Once more the window at the back opened and across it went the Piper, still fluting, though now he could not be heard by the audience; and behind him still danced the children, blind to the gestures of the Mayor and Corporation who stretched out their arms, beseeching them to return. Terrified, the city fathers made known by gestures of despair that they feared the Piper was leading the children to the river where they would meet the fate of the rats.

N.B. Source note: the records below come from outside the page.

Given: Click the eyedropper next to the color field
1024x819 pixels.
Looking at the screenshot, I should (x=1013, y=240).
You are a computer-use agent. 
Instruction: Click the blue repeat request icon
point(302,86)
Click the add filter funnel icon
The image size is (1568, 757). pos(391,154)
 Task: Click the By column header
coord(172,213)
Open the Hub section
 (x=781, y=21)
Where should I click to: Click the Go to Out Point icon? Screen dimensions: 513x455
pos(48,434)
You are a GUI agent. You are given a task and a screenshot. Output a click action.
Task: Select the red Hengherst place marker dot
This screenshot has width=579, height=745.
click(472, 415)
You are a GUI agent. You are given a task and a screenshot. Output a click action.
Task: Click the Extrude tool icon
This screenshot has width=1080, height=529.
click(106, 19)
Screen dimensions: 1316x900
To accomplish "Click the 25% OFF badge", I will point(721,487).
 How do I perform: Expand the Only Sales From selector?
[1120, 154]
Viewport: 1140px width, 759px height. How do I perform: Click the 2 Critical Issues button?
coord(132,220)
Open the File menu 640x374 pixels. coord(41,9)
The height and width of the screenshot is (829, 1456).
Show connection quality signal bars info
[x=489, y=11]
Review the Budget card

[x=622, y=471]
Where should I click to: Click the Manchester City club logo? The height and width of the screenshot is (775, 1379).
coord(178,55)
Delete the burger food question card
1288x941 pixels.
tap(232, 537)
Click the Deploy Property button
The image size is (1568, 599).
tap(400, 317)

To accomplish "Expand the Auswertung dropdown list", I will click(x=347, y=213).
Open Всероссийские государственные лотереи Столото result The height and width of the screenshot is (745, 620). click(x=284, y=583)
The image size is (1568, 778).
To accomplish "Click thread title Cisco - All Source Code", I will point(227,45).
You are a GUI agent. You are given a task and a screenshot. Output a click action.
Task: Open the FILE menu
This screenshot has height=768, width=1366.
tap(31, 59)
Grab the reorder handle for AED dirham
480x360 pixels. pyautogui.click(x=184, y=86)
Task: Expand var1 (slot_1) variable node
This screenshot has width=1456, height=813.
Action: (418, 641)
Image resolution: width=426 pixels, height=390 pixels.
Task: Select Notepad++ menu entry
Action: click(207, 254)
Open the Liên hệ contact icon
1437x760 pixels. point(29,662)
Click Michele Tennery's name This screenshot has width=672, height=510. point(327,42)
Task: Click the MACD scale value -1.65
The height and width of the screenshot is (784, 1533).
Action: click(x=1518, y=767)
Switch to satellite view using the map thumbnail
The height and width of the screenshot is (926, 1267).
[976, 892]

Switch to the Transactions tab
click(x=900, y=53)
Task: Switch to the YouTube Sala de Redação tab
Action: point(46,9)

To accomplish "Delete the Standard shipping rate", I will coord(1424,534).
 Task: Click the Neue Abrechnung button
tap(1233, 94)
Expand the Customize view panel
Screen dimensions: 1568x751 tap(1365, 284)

Of a sudden they seemed relieved and the picture showed the throng passing out of sight into a cavern on the mountain. Then limped upon the stage a lame boy who had not been able to dance all the way with the children and so was shut out when the mountain opened and swallowed them up. The Corporation crowded around him and heard him say:

Lame Boy.
"It's dull in our town since my playmates left!
I can't forget that I'm bereft
Of all the pleasant sights they see,
Which the Piper also promised me.
For he led us, he said, to a joyous land,
Joining the town and just at hand,
Where waters gushed and fruit trees grew
And flowers put forth a fairer hue,
And everything was strange and new;
The sparrows were brighter than peacocks here,
And their dogs outran our fallow deer,
And honey bees had lost their stings,
And horses were born with eagles' wings;
And just as I became assured
My lame foot would be speedily cured,
The music stopped and I stood still,
And found myself outside the hill,
Left alone against my will,
To go now limping as before,
And never hear of that country more!"

The Mayor and Corporation were grouped around the Lame Boy listening and the citizens at the back leaned forward so as to hear every word. Almost in tears the boy limped from the stage followed slowly by Mayor and Corporation and citizens while Dorothy's clear voice took up the tale.

"Alas, alas for Hamelin!
There came into many a burgher's pate
A text which says that heaven's gate
Opes to the rich at as easy rate
As the needle's eye takes a camel in!
The Mayor sent East, West, North, and South,
To offer the Piper by word or mouth
Wherever it was men's lot to find him,
Silver and gold to his heart's content,
If he'd only return the way he went,
And bring the children behind him.
But when they saw 'twas a lost endeavor,
And Piper and dancers were gone forever,
They made a decree that lawyers never
Should think their records dated duly
If, after the day of the month and year,
These words did not as well appear,
'And so long after what happened here
On the Twenty-second of July,
Thirteen hundred and seventy-six:'
And the better in memory to fix
The place of the children's last retreat,
They called it the Pied Piper's Street—
Where any one playing on pipe or tabor
Was sure for the future to lose his labor.
Nor suffered they hostelry or tavern
To shock with mirth a street so solemn:
But opposite the place of the cavern
They wrote the story on a column,
And on the great church window painted
The same, to make the world acquainted
How their children were stolen away,
And there it stands to this very day.
And I must not omit to say
That in Transylvania there's a tribe
Of alien people who ascribe
The outlandish ways and dress
On which their neighbors lay such stress,
To their fathers and mothers having risen
Out of some subterraneous prison
Into which they were trepanned
Long time ago in a mighty band
Out of Hamelin town in Brunswick land.
But how or why, they don't understand."

At the conclusion of the play, after hearty applause, the audience broke again into the song of the Christmas Ship:

Hurrah, hurrah for the Christmas Ship
As it starts across the sea
With its load of gifts and its greater load
Of loving sympathy.
Let's wave our hats and clap our hands
As we send it on its trip;
May many a heart and home be cheered
By the gifts in the Christmas Ship.

"That's as good a show as if it had been put on by grown-ups," declared a New Yorker who had come out with Doctor Watkins. "It's hard to believe that those kids have done it all themselves."

He spoke to a stranger beside him as they filed out to the music of a merry march played by Mrs. Smith.

"My boy was among them," replied the Rosemont man proudly, "but I don't mind saying I think they're winners!"